WAR, INC. 2.0: Why the contractors’ pie keeps growing
The traditional relationship between buyer and seller has broken down at the Pentagon, and elsewhere in the federal government. “Like so many other areas of the economy, government contracting has been entirely transformed over the past 25 years, and almost exclusively to the benefit of corporate interests,” argues Richard Loeb, a law professor at the University of Baltimore and lawyer with the American Federation of Government Employees.
In a report for the American Economic Liberties Project, Loeb highlights the stiff prices the Pentagon paid defense contractor TransDigm that generated outrage last year. The company got bipartisan “tongue-lashings” at a congressional hearing for selling a $1,700 cable assembly for $7,800, a $300 connector for $1,100, and a $650 motor rotor for $5,500. (Mandy Smithberger and Scott Amey, my colleagues at the Project On Government Oversight, took a deep dive into this). The company refunded $16 million to the federal government, but that was basically it.
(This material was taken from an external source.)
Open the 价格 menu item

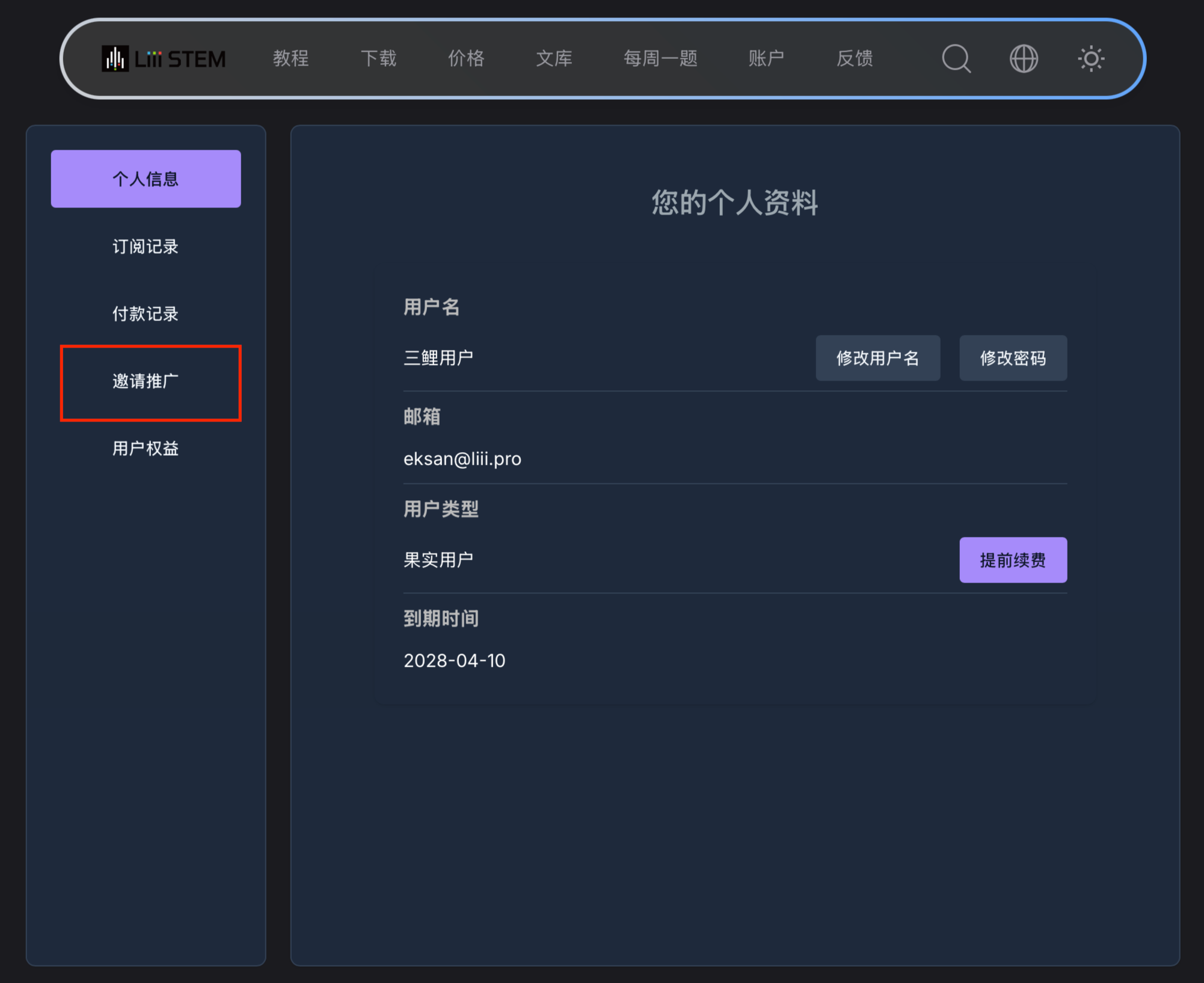click(x=466, y=58)
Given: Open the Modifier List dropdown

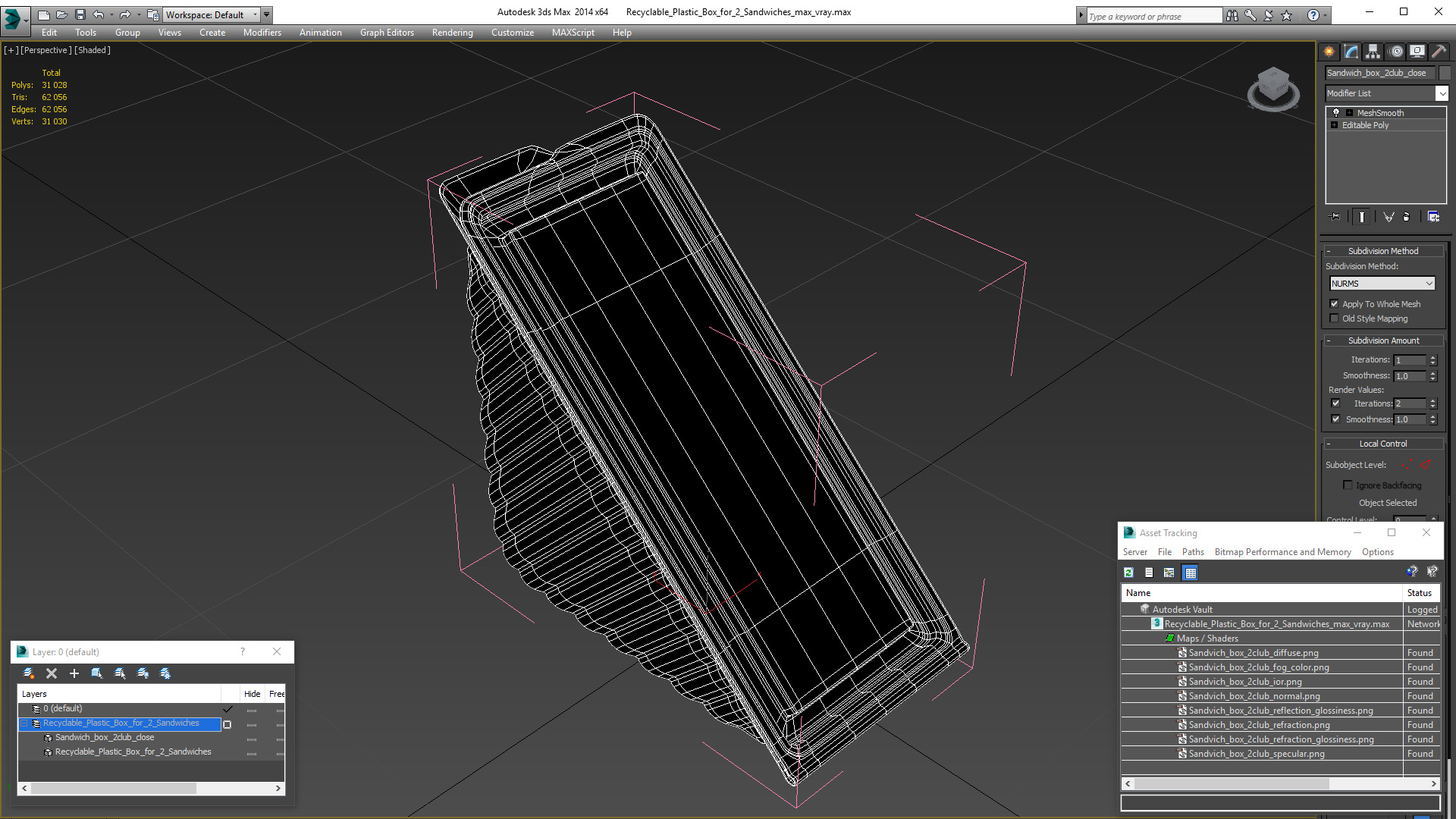Looking at the screenshot, I should 1442,93.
“TransDigm had not violated any laws, regulations, or other government contracting policies,” Loeb notes. “Every major defense contractor follows the same pricing laws, regulations, and government policies as TransDigm to boost their own profits at taxpayers’ expense.” Loeb blames the Clinton administration for relaxing contracting rules that have given the private sector the upper hand. His argument is pretty complicated and technical for us average taxpayers, but seems, if you’ll pardon the expression, right on the money.
WAR, INC. 3.0: The tightening vise
As contractors suck more money out of the defense budget, generals and admirals keep looking for magical pots of gold at the end of their fiscal rainbows. Some of that lusted-after leprechaun loot is the military services’ recurring call to create a special fund—separate and apart from their own budgets, of course—dedicated to nuclear weapons. While atomic warheads are funded through the Department of Energy, the platforms needed to deliver that doomsday cargo (bombers, submarines and missiles) are paid for by the services.
But it’s going to cost the Pentagon an estimated $432 billion to keep its nuclear triad up and running for the next decade. Roughly half of that will go to replacing its aging fleets of subs, bombers and ICBMs. If the Air Force and Navy have to foot that bill, it’s going to mean less money for weapons they actually use, along with beans and boots. “There are either going to be some significant trades [i.e. cuts] made, or we’re going to have to find a fund for strategic nuclear deterrence, that we can use to modernize,” General Dave Goldfein, the outgoing Air Force chief of staff, said July 1. What’s interesting is that nuclear weapons account for a relatively small slice of total Pentagon spending. It’s about 5% this year, slated to rise to 6% in 2021 under President Trump’s proposed budget (a 20% hike), and to 6.8% in 2024.
The Air Force and Navy would be very happy to shift the cost of rebuilding the nation’s nuclear triad off of their books. Unfortunately, you and The Bunker would still be on the hook for a Pentagon now spending, annually, more than the Cold War average. This purported dwindling ability to pay for what the Pentagon says it needs is due in no small part to the tightening grip of defense contractors, as detailed in The Bunker’s first two items, above.